Bestürzung im Ausland

Die Abstimmung vom Sonntag dürfte jedoch das größe internationale Echo hervorrufen. "Ich bin erschüttert", sagte die Grünen-Politikerin Katrin Göring-Eckardt im "ZDF". "Muslime sind nicht willkommen in der Schweiz" - das sei das Signal, dass von der Mehrheit der Schweizer ausgehe. Das Votum sei ausgrenzend, demokratiefeindlich und verstoße gegen die Europäische Menschenrechtskonvention, erklärte die Bundestagsvizepräsidentin. Religionsfreiheit und Minderheitenrechte dürften nicht in einem Referendum zur Abstimmung gestellt werden.

Der Architekt der umstrittenen Kölner Moschee, Paul Böhm, nannte ein Minarettverbot "undemokratisch". Das Schweizer Ergebnis sei "vor allem eine unintelligente Entscheidung, die mich erschreckt und die ich so nicht erwartet hätte", sagte Böhm der "Welt". Er hoffe, hier nicht das letzte Wort gefallen sei. "Das wäre ein Fehler."

Größer sind die Befürchtungen in der Schweiz selbst. Die Eidgenossen hatten die Anti-Minarett-Initiative von zwei rechtspopulistischen Parteien am Sonntag mit mehr als 57 Prozent Ja-Stimmen angenommen und damit über ihre Stammklientel hinaus punkten können. Damit wird die Verfassung der Schweiz um den Satz ergänzt: "Der Bau von Minaretten ist verboten".
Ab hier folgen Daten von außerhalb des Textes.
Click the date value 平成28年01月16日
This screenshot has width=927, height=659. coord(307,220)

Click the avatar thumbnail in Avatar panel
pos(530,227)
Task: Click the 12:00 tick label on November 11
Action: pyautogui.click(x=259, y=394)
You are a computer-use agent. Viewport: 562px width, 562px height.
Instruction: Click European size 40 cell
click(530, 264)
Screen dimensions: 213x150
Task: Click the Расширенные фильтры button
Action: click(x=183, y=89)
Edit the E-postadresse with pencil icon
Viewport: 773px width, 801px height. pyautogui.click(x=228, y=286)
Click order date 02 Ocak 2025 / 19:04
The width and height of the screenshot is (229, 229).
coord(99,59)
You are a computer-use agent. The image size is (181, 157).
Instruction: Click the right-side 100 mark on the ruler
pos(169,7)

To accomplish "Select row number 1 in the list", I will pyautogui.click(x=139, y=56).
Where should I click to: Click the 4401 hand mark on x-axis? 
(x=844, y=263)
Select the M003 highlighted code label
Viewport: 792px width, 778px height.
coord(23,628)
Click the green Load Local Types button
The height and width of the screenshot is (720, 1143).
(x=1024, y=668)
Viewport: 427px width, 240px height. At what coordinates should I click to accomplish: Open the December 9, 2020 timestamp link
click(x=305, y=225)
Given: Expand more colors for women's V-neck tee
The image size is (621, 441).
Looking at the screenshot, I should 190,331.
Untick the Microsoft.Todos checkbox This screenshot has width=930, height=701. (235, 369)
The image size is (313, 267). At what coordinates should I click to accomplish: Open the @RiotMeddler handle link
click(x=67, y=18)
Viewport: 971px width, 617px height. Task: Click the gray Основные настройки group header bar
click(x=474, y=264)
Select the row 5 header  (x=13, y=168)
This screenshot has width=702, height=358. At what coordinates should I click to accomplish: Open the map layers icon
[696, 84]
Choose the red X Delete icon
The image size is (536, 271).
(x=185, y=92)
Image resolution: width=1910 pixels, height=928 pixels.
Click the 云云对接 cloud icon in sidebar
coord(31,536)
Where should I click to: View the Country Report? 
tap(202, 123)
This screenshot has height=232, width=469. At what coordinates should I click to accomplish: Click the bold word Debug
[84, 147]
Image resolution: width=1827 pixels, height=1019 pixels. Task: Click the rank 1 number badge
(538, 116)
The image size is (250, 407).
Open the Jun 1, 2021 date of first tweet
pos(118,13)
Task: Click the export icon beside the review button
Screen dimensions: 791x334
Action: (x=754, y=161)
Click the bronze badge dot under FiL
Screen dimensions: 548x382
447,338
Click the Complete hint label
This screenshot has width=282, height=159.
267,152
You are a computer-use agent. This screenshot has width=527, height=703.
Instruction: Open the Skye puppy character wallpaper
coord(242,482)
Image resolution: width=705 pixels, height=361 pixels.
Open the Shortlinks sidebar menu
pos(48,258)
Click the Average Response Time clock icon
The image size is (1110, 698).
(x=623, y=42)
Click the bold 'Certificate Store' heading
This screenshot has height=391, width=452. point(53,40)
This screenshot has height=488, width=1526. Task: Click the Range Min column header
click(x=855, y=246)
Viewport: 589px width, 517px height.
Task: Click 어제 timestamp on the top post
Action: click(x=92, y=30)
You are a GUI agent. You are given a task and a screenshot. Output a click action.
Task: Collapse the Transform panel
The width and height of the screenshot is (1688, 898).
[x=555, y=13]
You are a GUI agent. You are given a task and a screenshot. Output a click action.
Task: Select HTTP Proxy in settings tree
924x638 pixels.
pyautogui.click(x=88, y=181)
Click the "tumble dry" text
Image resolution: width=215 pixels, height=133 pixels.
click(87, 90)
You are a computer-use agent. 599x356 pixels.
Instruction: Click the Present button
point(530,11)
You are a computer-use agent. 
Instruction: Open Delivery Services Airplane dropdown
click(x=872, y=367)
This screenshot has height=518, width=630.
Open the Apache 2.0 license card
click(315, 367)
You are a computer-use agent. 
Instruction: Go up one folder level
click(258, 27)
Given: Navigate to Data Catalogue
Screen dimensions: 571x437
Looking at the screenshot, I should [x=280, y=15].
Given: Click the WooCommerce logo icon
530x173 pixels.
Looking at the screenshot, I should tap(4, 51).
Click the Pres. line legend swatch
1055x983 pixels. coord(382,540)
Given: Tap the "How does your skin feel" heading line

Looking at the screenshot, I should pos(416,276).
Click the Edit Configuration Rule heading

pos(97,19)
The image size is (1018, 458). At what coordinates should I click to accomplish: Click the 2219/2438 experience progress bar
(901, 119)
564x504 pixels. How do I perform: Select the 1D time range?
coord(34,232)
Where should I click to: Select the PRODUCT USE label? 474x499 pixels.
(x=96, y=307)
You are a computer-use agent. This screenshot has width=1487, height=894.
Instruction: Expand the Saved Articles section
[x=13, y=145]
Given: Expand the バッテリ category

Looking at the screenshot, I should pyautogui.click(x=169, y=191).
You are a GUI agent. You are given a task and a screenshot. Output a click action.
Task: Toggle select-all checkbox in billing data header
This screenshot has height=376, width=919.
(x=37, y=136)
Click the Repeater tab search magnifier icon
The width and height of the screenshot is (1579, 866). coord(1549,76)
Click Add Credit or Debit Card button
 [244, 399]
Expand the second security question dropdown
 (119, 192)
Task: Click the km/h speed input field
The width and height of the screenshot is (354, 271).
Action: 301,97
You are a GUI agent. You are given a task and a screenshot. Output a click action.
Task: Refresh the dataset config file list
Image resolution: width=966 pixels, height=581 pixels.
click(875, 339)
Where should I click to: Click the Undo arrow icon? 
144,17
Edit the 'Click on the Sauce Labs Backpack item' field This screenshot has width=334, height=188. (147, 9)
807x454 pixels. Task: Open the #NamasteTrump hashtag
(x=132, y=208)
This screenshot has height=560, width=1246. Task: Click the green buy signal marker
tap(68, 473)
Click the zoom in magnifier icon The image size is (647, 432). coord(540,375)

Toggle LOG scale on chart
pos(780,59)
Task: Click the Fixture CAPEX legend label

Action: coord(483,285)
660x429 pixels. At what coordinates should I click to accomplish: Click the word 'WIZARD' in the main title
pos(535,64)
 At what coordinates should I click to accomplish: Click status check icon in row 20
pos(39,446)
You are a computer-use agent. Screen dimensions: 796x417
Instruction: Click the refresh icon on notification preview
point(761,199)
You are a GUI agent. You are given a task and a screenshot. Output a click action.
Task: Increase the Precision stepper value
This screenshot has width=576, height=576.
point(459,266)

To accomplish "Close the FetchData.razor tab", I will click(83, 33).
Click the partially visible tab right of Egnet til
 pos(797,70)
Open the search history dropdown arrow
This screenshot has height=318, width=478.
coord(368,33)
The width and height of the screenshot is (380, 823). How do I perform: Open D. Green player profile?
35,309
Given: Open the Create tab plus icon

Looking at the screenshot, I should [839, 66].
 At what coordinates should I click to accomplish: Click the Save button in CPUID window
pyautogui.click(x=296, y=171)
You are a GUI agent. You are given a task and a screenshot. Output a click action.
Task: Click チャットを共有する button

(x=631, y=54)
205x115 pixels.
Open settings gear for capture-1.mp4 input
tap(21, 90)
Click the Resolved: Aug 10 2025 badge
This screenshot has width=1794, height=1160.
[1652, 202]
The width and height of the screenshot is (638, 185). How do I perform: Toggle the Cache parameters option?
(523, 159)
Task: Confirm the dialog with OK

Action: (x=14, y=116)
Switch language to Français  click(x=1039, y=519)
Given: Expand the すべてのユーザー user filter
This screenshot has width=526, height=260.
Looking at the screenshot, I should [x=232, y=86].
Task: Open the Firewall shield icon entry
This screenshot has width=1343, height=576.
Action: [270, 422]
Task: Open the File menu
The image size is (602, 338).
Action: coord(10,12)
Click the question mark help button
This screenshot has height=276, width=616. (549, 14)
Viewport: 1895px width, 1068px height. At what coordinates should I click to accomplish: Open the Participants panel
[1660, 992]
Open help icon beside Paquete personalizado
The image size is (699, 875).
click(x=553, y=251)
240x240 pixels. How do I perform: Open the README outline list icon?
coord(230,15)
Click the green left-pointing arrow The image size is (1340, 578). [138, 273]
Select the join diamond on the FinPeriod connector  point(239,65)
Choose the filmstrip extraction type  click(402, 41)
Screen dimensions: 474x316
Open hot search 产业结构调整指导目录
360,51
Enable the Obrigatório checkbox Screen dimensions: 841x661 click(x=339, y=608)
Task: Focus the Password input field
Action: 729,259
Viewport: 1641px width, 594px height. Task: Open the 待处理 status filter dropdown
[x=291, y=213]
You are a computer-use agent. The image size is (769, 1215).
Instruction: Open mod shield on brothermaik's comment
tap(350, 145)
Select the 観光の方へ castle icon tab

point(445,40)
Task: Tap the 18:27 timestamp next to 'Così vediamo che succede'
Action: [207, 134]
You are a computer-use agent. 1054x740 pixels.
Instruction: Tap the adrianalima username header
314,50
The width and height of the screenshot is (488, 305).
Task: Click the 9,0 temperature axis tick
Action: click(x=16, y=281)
Befürchtungen in der Wirtschaft

Nach der Annahme der Initiative könnten Boykottaufrufe gegen Schweizer Produkte in islamischen Ländern drohen, sagte der Präsident des Wirtschaftsdachverbandes "economiesuisse", Gerold Bührer, im Schweizer Rundfunk. "Beispiele dafür gibt es ja", so Bührer in Erinnerung an den Boykott dänischer Produkte nach dem Karikaturenstreit von 2006.

Von einer "Trendwende für die politische Kultur der Schweiz" sprach der Berner Islamwissenschaftler Reinhard Schulze. Seien in der Vergangenheit bei Volksabstimmungen vor allem religiös begründete Privilegien gestrichen worden, werde jetzt offenbar die religiöse Identität der Schweiz wieder stärker betont. Schulze fürchtet ähnliche Konsequenzen wie der Wirtschaftsdachverband: International entstehe ein Glaubwürdigkeitsproblem für die Schweiz, die bislang als neutrale Institution auch in religiösen Dingen wahrgenommen worden sei.

"Mehr Demokratie"-Vorstandssprecher Effler warnte jedoch wie einige Politiker, die Situation in der Schweiz mit der Bundesrepublik zu vergleichen. "Dort herrscht eine andere politische Kultur. Außerdem wäre eine solche Fragestellung wie in der Schweiz vermutlich ein Verstoß gegen die Grundrechte." In Deutschland wäre es zu einer Abstimmung also gar nicht erst gekommen. Auch der SPD-Innenpolitiker Sebastian Edathy sagte, eine Entscheidung wie in der Schweiz wäre mit dem Grundgesetz nicht vereinbar.